Design a Distraction-free Digital Environment

For success in life, turn things off. Turn off notifications, shut down your inbox, and turn off anything else that might disrupt your focus during your deep work blocks. Every interruption that you shift your attention to causes attention residue, affecting the original task you were working on for a non-trivial amount of time.


Almost anybody reading this has had the experience of looking in their inbox to discover something that they can't deal with at the moment, but is a fire they'll have to put out. It completely derails their focus. That's attention residue at work.


I can't tell you the number of times I've done this and it screwed my mood for an interview on The Unmistakable Creative. Sometimes it's been so bad, that I actually scrap the interview and apologize to the guest.


Build a culture of focus and depth

Make a Distinction Between Urgent And Important: The other night I was talking to my dad about his own working habits as a college professor. I asked him how many times a day checks email. He said it was roughly 30. When I asked how many out of the 30 actually were necessary, he said 10. More than likely, it's less than 10. This is the plight of the modern knowledge worker. We react more than we respond. Our inboxes are filled with a lot of stuff that's irrelevant to our work. And we overestimate urgency and underestimate importance.


As obnoxious as it might sound, the copywriter Dan Kennedy sorts his email into two categories:


  1. Is this person trying to get me to do something?
  2. Is this person trying to give me money?


The overwhelming majority of email falls into the first category. It's insane to spend that much time each day catering to other people's priorities.

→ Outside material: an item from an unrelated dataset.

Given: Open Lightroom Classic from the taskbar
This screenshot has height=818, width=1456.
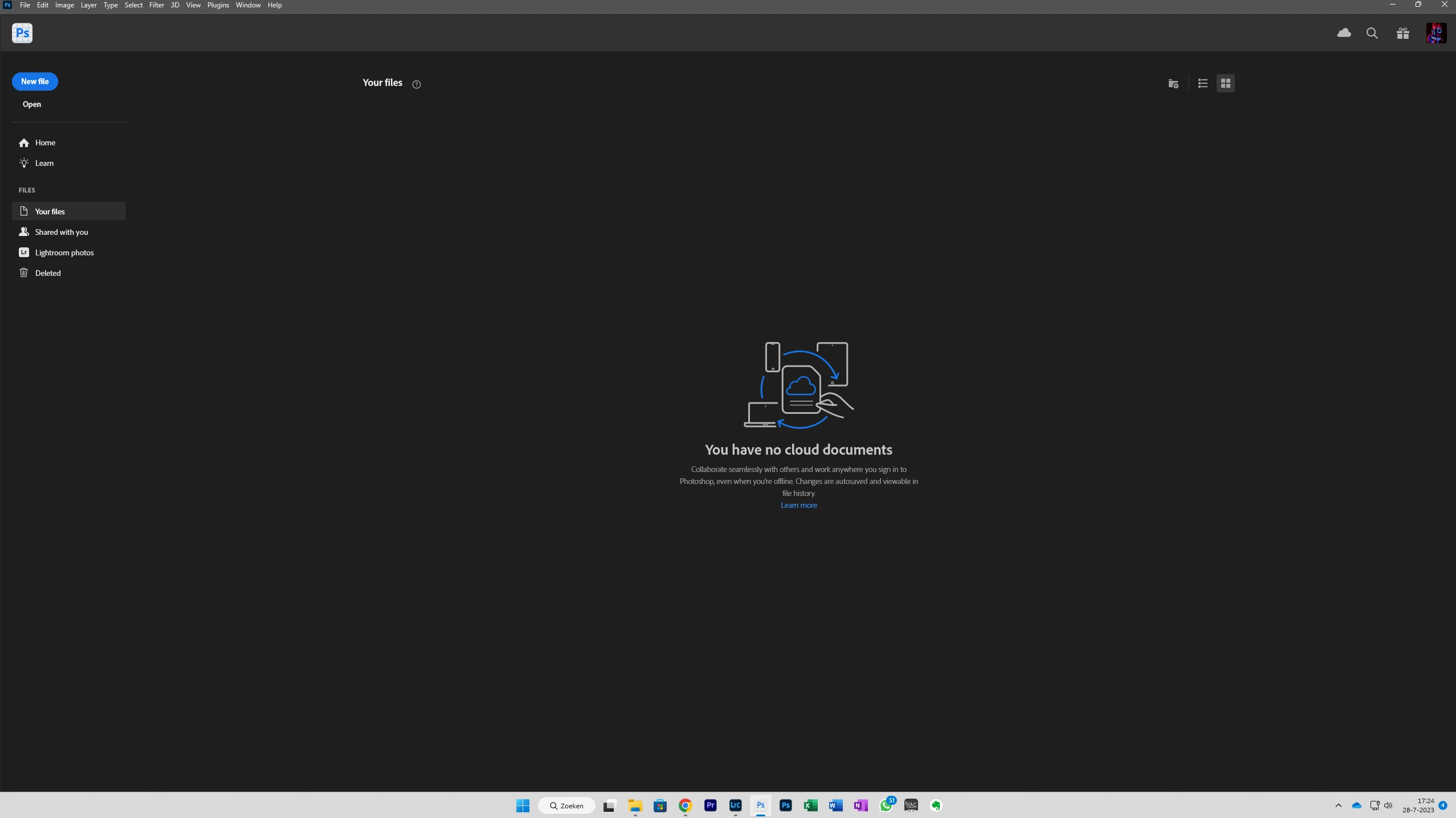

Set Times for Communication Related Activities: For a corporate culture to transform from an interruption factory into a deep work machine, there should be set times for communication related activities like email. People put meetings on their calendar, and checking email should be treated a like a meeting people have with themselves.


Every meeting should have a purpose and agenda: My first job out of business school was at an online travel company. Every Monday, we had a team meeting. When my hours were reduced and I relocated to Costa Rica, I dialed into this Monday meeting, and listened the the CEO and marketing team talk about the broken air conditioner for 45 minutes. My job was to build the blog and brand for a new flight booking engine. In a whole year, we built the blog, but never launched the booking engine. "Because it's Monday" is a really bad reason to have a meeting.


  1. Make sure every meeting has a purpose and an agenda.
  2. Put somebody in charge of running the meeting.
  3. Use an app like Reason8.ai to take notes, and put your phones in the middle of the table.
  4. If you can't do #1 or #2, cancel the meeting.


Incorporate Symbols that Establish Boundaries: I suggested the pair of bright red Beats headphones for the leaders of the company I was training because they make a large, loud statement that can't be ignored. They go from being a pair of headphones to a symbol that is linked to the message of "Don't fu@# with me, I'm flowing." These kinds of symbols help individuals draw clear boundaries.


High Quality Distractions: Not all distractions are bad. Going for a walk (without a phone) is a high quality distraction because it allows you unplug, move your body a little bit, and reset your mind. Having a serendipitous conversation with a co-worker is valuable as long as it’s not the result of an interruption to your deep work.


Every single day there's some new social network or tool that everybody should be on. Unless your employees can distinguish the signal from the noise, they'll always be unproductive. If companies want to get the best of their employees, they should transform interruption factories into deep work machines.